> _What the task requires_: In the text about Neymar joining PSG, how many shirts did PSG sell around the world last season?
(Source extract Opens)
The club also expect different brands to queue up to work with them, with new business opportunities in Brazil, Asia and the USA, where the club are already well established.
Currently, PSG are sixth in the Deloitte money league with a turnover of £389.6m in 2016 (up 8% from 2015) - still way behind Manchester United (£515.3m), Barcelona (£463.8m) and Real Madrid (£463.8m). The theory is that Neymar will help the club close that gap.
Long before PSG knew they could sign Neymar, they chose to produce a yellow away shirt in tribute to the great Brazilians who have played for the club - such as Rai, Valdo, Leonardo and Ronaldinho.
They sold 526,000 shirts around the world last season but believe they will shift three or four times more with Neymar. Indeed, there were reports, external that they shifted 10,000 on Friday alone.
Trouble on the horizon?
The deal has made a lot of people angry. Barcelona are threatening to put pressure on Uefa to investigate how PSG are financing the move; La Liga president Javier Tebas accused the French club of financial doping and of breaching Financial Fair Play (FFP) regulations.
Bayern Munich are not happy either. President Uli Hoeness stated it was "a sign of weakness" to spend so much money on a player. PSG fear they could be marginalised by other big European clubs. They feel that would be unfair.
The club say they can balance their books and that their losses for the year will not be above the 30m euros (£27.1m) allowed by FFP, thanks to the bump in ticket and shirt sales, new sponsorship deals and the renegotiation of existing business contracts. They say they will prove that they can afford Neymar and did not do anything wrong.
A new king for Ligue 1
The Brazilian had not even arrived in Paris when Neymar-mania started earlier this week.
Hundreds of people gathered on the Champs Elysees, near the Parc des Princes or in front of the club's shops around the city on Thursday as the deal edged closer.
On Friday, Neymar was welcomed like a messiah. It was chaos outside the Parc des Princes when the superstar left the stadium after being presented to the media. Brazilian flags were everywhere, fans were singing his name and there were even children crying after seeing their idol.
Soon, he will be on the pitch, wearing the PSG shirt and the number 10 - although it seems Saturday first league match of the season against Amiens will come too soon.
French football fell in love with Zlatan Ibrahimovic during his four years in Paris from 2012. He was the indisputable king of Ligue 1. Yet even he did not cause the crazy levels of excitement witnessed this week.
Neymar is the new king in town. He will be treated like a God but, most importantly, he will take the league to a new level and give it greater exposure. He is better than Ibrahimovic on every level and is the perfect ambassador for French football.
For many years, French clubs have been used to producing players through their academies and losing them to bigger clubs, often in England, for a lot of money. That has happened again this summer.
Yet PSG have now proved they can compete with the biggest clubs for players. They can recruit Neymar, and they do not have to sell their Italian midfielder Marco Verratti to Barcelona.
Behind them, other French clubs are attracting investment from China (Nice, Lyon), Russia (Monaco) or the USA (Nice, Marseille). They too can try to compete. To prove the point, it was Monaco who won the league last season.
Even if Neymar makes PSG stronger and harder to beat, their domestic rivals are happy to have such a star in their midst. Bruno Genesio, the Lyon manager, said it was "extraordinary", while Emmanuel Macron, the French president and a Marseille fan, called it "great news" that showed "France was attractive".
Players from all around the country have expressed their excitement at the prospect of facing Neymar. Of course, PSG look even stronger with him. Some wonder if they can even go through the season unbeaten. But overall, Neymar's arrival can only be positive for everyone involved.
(Source extract Closes)
(Dataset extract Opens)
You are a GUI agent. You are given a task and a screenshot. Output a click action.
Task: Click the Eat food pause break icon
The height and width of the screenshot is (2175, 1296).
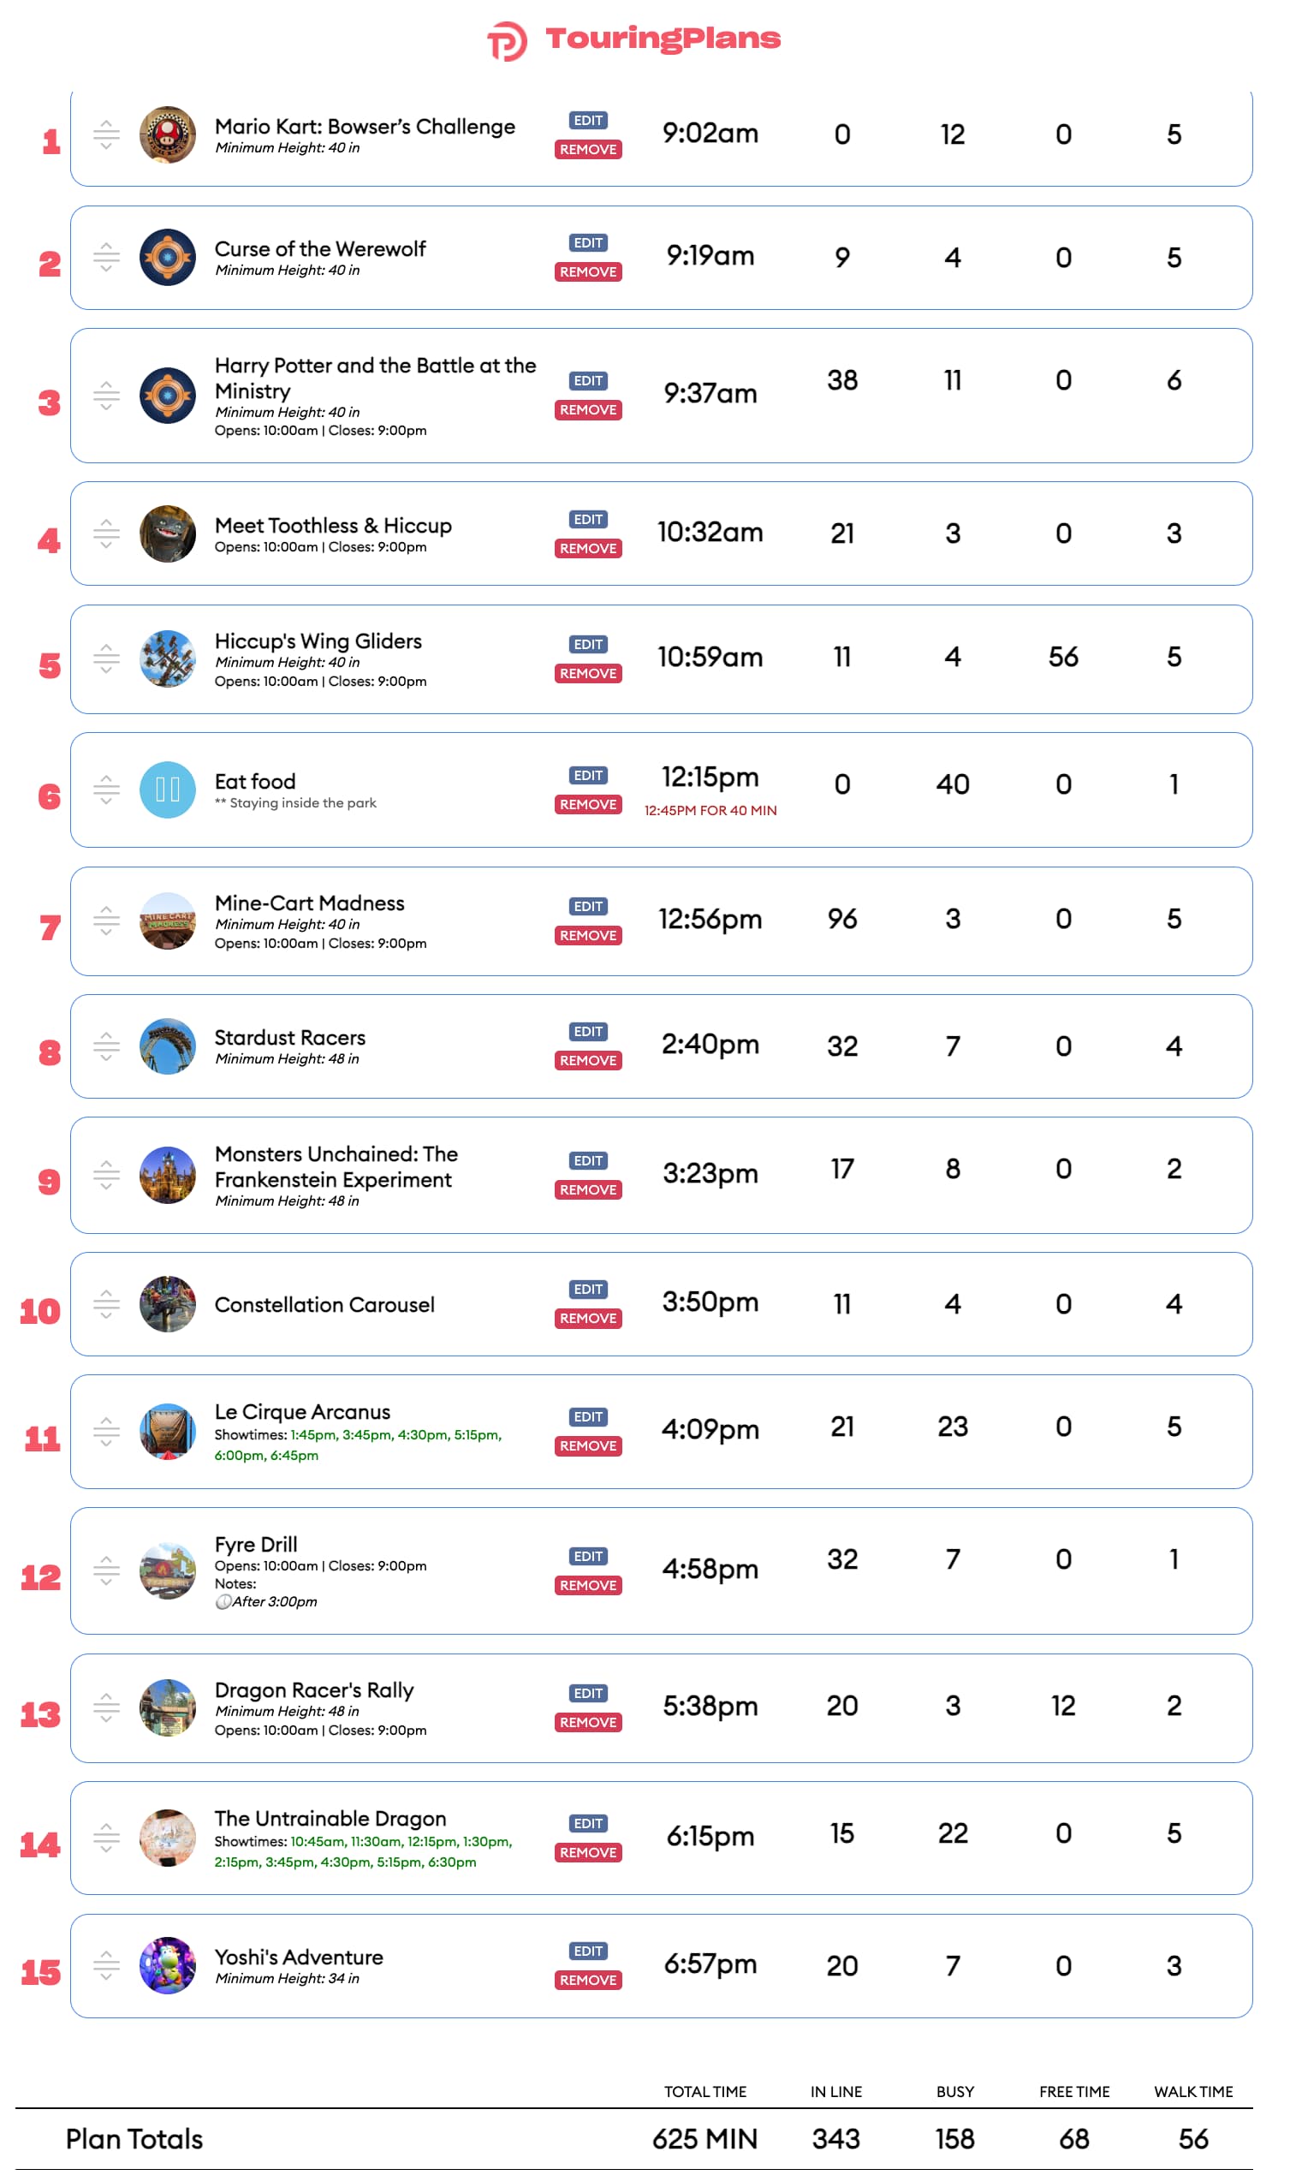click(x=168, y=790)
(Dataset extract Closes)
> _Response to this exercise_: 526,000